Six Words or Wisdom?

Good morning friends. Welcome to another patchwork of Saturday musings from me. A good day to be inside, it’s actually raining here on the prairie, which should suppress the clouds of dust that billow up every time a vehicle passes our place. (We live on a gravel road that turns to powder when it hasn’t rained for a month.)

Because the birds seemed to have disappeared a couple of weeks ago — off to find a drink somewhere, I imagined — I took in the shallow basins of water I’ve had out in the yard for their benefit. But yesterday we saw a small flock of robins in a nearby tree and later one was sitting on the bowl of water I leave out for the cats. Since it was almost empty, poor robin would have barely gotten his beak wet! So I put out the basins again.

We had a hard frost earlier this week; thermometers said -4 C. Squelched my balsam and marigolds, but we’d brought the tubs of tenders inside for the night, so I still have colorful petunias and patience plants blooming outside –and the pansies have withstood the onslaught. Yesterday the temp got up to 30C — a one heat wave that could give us the illusion that summer’s going to stay awhile!

The Ragtag Daily Prompt this morning is ILLUSION. While the warm weather may be convincing, when we see our maples completely yellow, and the maple leaves lying on the ground, we sigh and know more frosty nights are coming. It appears most grain fields have been combined already, and huge round bales of straw dot the golden stubble. The sandhill cranes will be along shortly to do the final harvest.

Inside our house I have a “Mexican hat plant” that must have been impressed by Jack & his Beanstalk and decided to do likewise. Bryophyllum diagramontianum, a type of kalanoche also known as “mother of thousands,” looks like this and grows STRAIGHT up:

Whole plant of Bryophyllum daigremontianum.

● Rows
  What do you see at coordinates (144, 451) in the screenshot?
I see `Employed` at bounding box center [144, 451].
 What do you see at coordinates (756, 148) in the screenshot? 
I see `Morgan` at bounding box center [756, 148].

* * *

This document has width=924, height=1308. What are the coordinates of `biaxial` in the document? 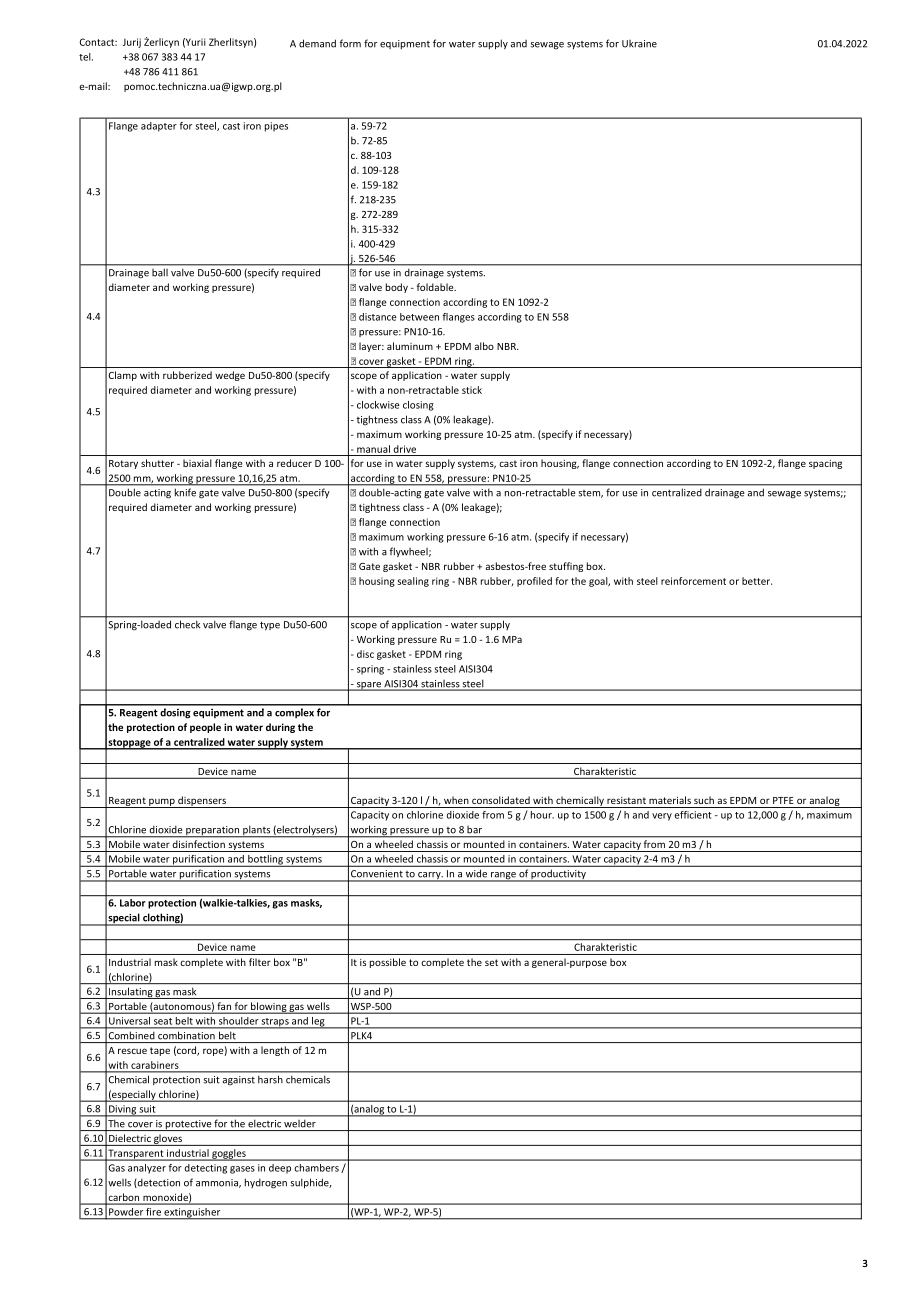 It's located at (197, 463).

● Work instructions
a – Update the part of the Saturday musings post that opens with the words containing "Inside our house" and closes with "of Bryophyllum daigremontianum.", replacing "Jack & his Beanstalk" with "Jack and his Beanstalk".
b – In the Saturday musings post, what temperature did the thermometers show during the hard frost earlier in the week?

● Answers
a –
Inside our house I have a “Mexican hat plant” that must have been impressed by Jack and his Beanstalk and decided to do likewise. Bryophyllum diagramontianum, a type of kalanoche also known as “mother of thousands,” looks like this and grows STRAIGHT up:

Whole plant of Bryophyllum daigremontianum.

b – -4 C